Aos olhos ocidentais, as comidas típicas okinawanas podem parecer peculiares. “Pela dificuldade em se obter alimentos em Okinawa (antigamente) a população costumava aproveitar todas as partes dos animais, inclusive patas e bucho”, explica Konno. O Hijá no Shiru, por exemplo, é uma sopa feita à base de carne de cabrito e possui um forte cheiro característico. Esse odor se deve à queima do pelo do animal durante o preparo. 

Konno relata que durante a sua pesquisa sobre a imigração okinawana, uma descendente explicou para ela que essa sopa era consumida na comunidade mais pela memória afetiva do que pelo sabor do prato em si. “Era uma forma de lembrar das dificuldades que seus antepassados passaram em Okinawa”, relata .

Ao ritmo dos tambores

A cultura okinawana é conhecida por ser  alegre e festiva, marcada pelo ritmo de tambores. A batida manifestada pelo taikô (tambor japonês) é o que embala as apresentações do grupo Ryukyu Koku Matsuri Daiko (RKMD), de Curitiba. 

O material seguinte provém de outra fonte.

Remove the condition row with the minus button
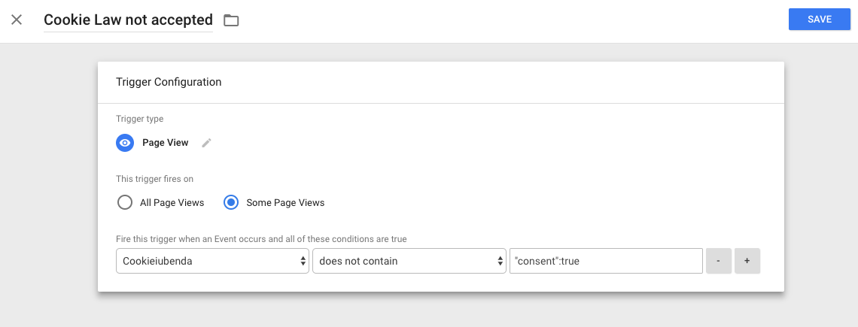858x327 pixels. 718,261
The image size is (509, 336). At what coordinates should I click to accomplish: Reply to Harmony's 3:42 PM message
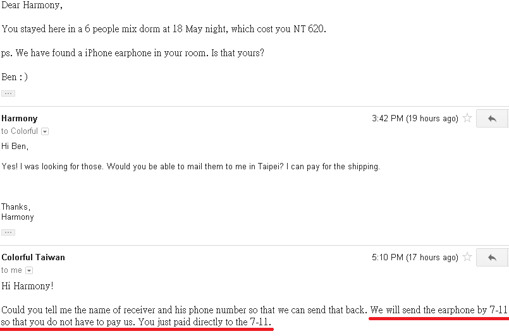492,118
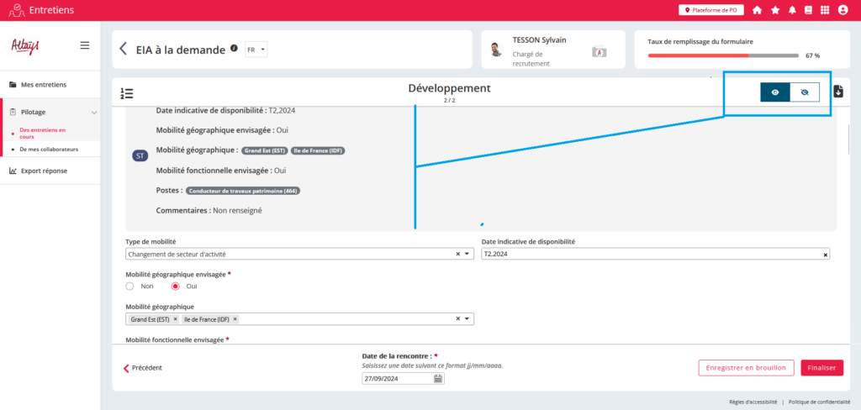Open the user profile icon
The image size is (861, 410).
[843, 10]
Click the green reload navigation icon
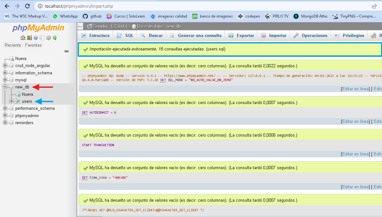This screenshot has height=217, width=382. (x=55, y=38)
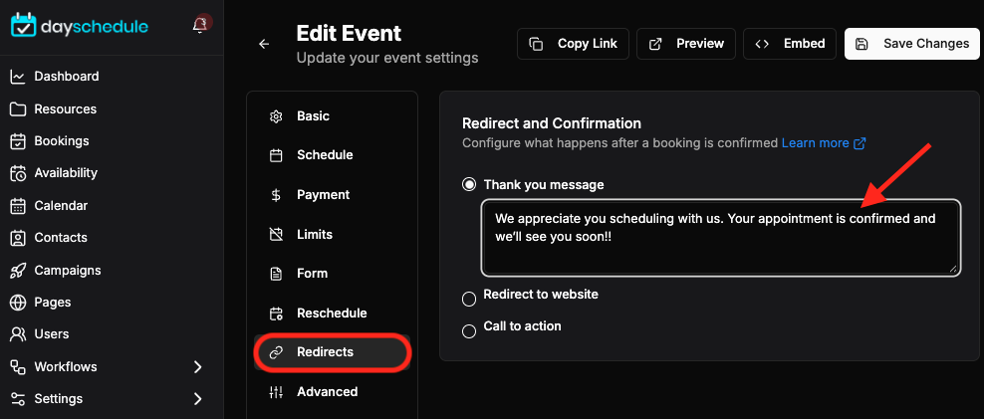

Natalie Yumi Nabeshima, líder da filial de Curitiba explica que o primeiro grupo do Brasil surgiu em São Paulo na Vila Carrão em 1998, desde então, diversas filiais foram criadas pelo país.

O nome do grupo é Ryukyu Koku Matsuri Daiko. Ryukyu Koku significa o reino de Ryukyu. Antes de Okinawa ser anexada ao Japão, se chamava Reino de Ryukyu. Matsuri Daiko significa tambores festivos. Então o significado inteiro do nome do  grupo é “Tambores festivos do Reino Ryukyu”. 

O símbolo que representa o grupo não é apenas um desenho aleatório. Natalie explica que é um kanji estilizado que significa coração (kokoro em japonês) e o design se assemelha à bandeira de Okinawa.

Dentre as músicas que o público mais gosta está Mirukumunari. “Geralmente o público gosta das músicas mais alegres, porque nós interagimos mais, sorrimos mais, pedimos palmas do público”, conta Natalie. 

Uma canção bastante apreciada é Sanshin no Hana. O RKMD foi trazido por um senhor chamado Naohido Wurasaki ou Wurasaki Sensei (professor Wurasaki). A líder conta que ele gostava muito da música, então sempre que eles tocam, é uma homenagem ao professor.

Além de Sanshin no Hana, a letra de Toki Wo Koe é muito importante porque fala sobre a guerra  em Okinawa. “Ela tem um significado muito forte, uma letra muito forte e tem um significado muito especial para a gente”, explica Natalie.

O principal objetivo do grupo é difundir a cultura okinawana, então, qualquer pessoa que se interesse por Okinawa pode participar. Natalie conta que a pessoa precisa, apenas, ter vontade de aprender e disposição para treinar. “Eles vão aprender as coreografias, a pegar no instrumento, e etc. Os iniciantes precisam treinar por um ano para poder se apresentar no grupo”, relata. 

A idade mínima para entrar para a equipe é de 6 anos. No Paraná, o grupo Ryukyu Koku Matsuri Daiko conta com cerca de 100 integrantes, no Brasil todo são aproximadamente 700 participantes.